Orcs are native american styled culture but hype up the raiding. If you like the Tolkien style orcs coming from corrupted elves then they can have a caste too. Orcs->hobgoblins->goblins. Or style them after the Persians from 300 and make the orcs like the immortals.

A city-state on the water as a center of trade, travel, and news. It is the only port large enough to hold the ships that come from the mainland in the calm season. Imagine New Orleans but more fantastic. Plus faking a southern US accent can help differentiate city-states. Keep the Mardi Gras though, fun abounds adventurers in a city-state wide party and night of revelry.
 

I'm suprised noone has mentioned the Italian city states - Florence Milan Venice

These cities tended to be on difficult terrain and thus avoided conquest, there was also significant urban drift anf a huge population explosion so that the cities had over 100,000 inhabitants by the 13th century. The cities were trade centers supporting the surrounding rural zone but also saw largescale urbanisation (up to 20%)
 

The island could probably support a population of around 1 to 1.5 million, if my calculations are close to correct, at the medieval-type agricultural level; perhaps the humanoid population would be as much as 2 - 2.5 million counting tribes of orcs, goblins, etc...

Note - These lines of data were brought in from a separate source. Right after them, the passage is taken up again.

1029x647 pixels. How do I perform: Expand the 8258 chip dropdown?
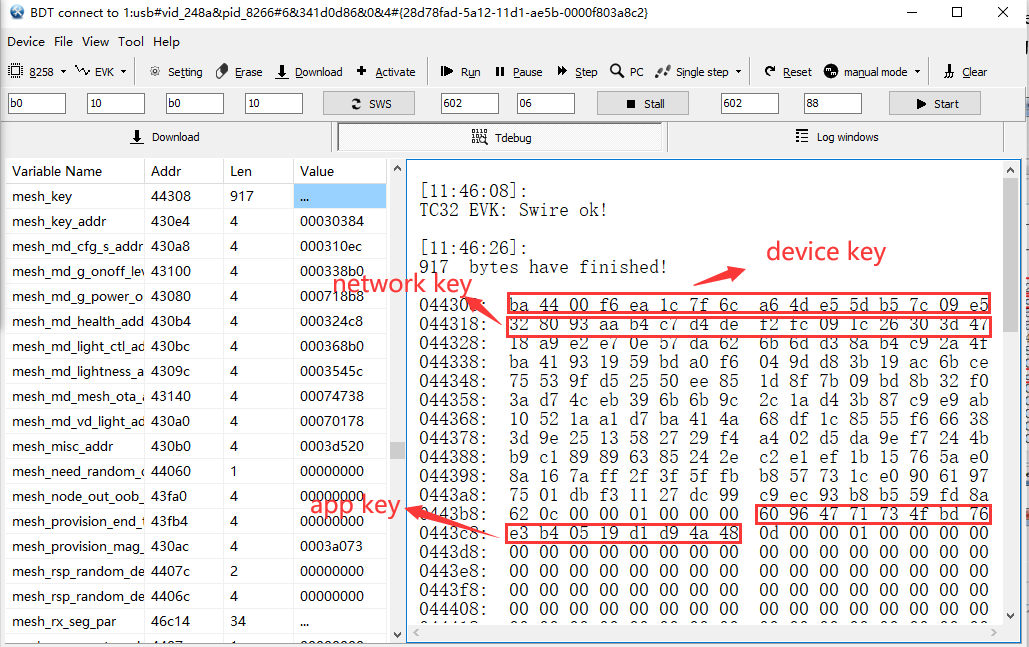(x=64, y=72)
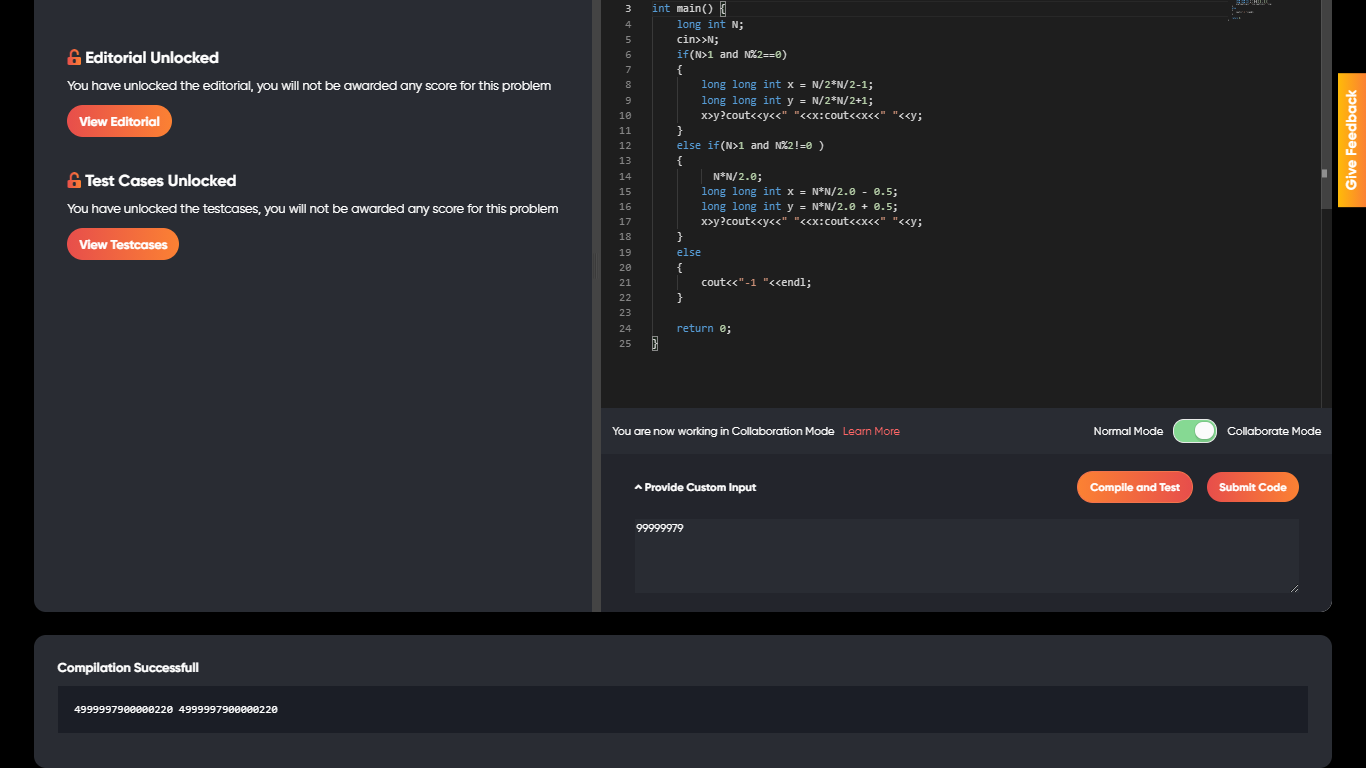Open the Give Feedback side tab
Viewport: 1366px width, 768px height.
[1351, 140]
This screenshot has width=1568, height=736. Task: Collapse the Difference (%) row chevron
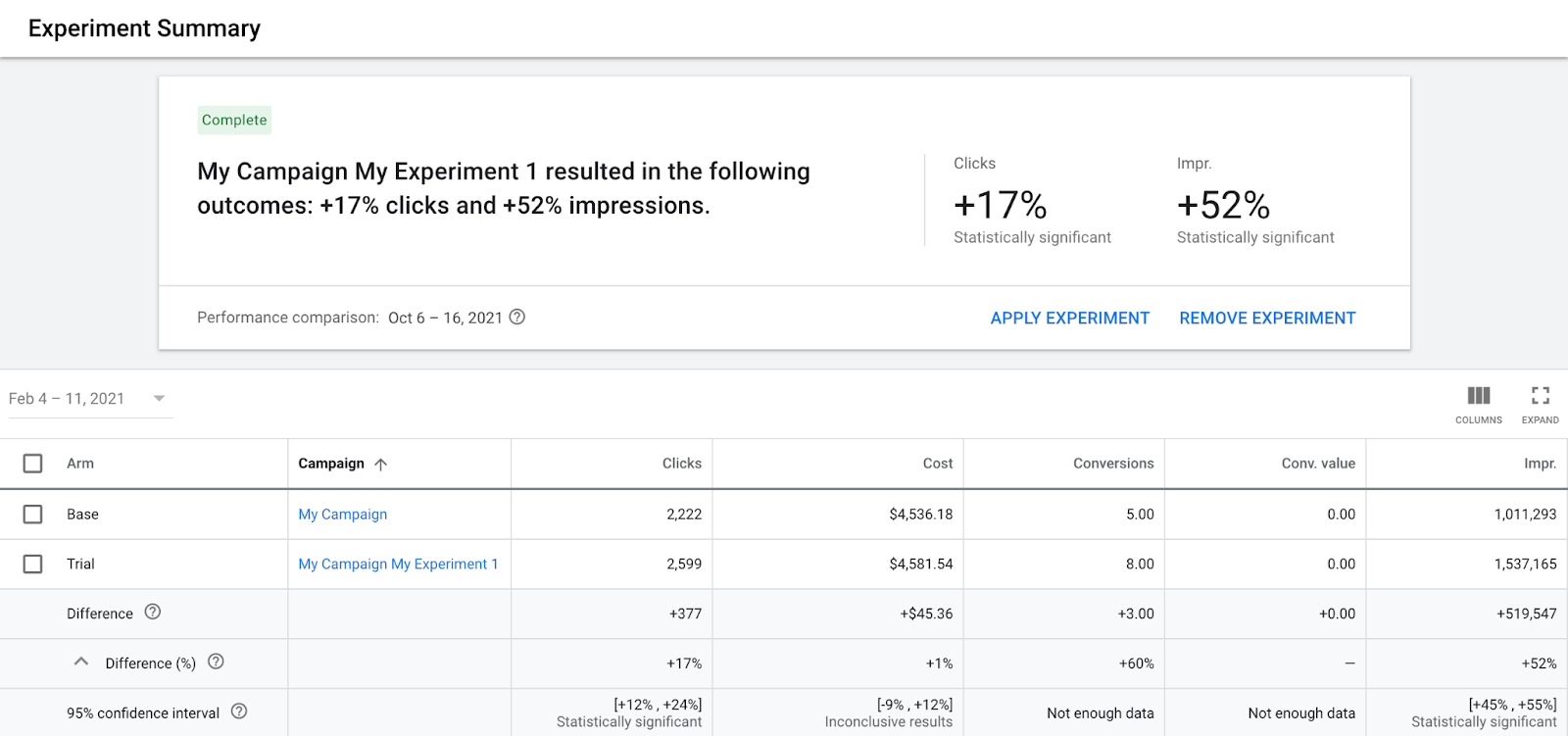pos(81,662)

My idea is that there have been successive waves of invasion over the past several thousand years; each wave comes in, conquers some portion of the island, and establishes one or more cities. Then for whatever reason (mainly the isolated nature of the region) the invaders never consolidate their hold on the island, and they end up forming one more city-state, just keeping their culture going. Magic and/or the Gods could play a role in this recurring historical series of events.

So there are a number of cities that were founded by various different cultural and racial groups, and none are particularly "indigenous" to the island, except that after 500 or 1000 years, people forget where they came from!

One city, in the most mountainous central region of this otherwise fairly low-lying island, is controlled by the island's "original" inhabitants; the dwarves. They're an extremely lawful people with very rigid views, locked into their belief that ONLY they have the TRUE right to rule the island. LN leadership, with some LE tendencies... They're the metal and stoneworking folk, of course. They are also the single largest city, and are fairly warlike.

Another region (the southern end of the island) is fairly desertlike- it supports only small villages and semi-nomadic herders who raise the giant flightless birds that are used instead of horses on the island. These folk remember their seafaring origins, and would return to the sea, if only they knew what they had done to offend the sea-goddess...

So far, that's all I've come up with. More ideas very welcome!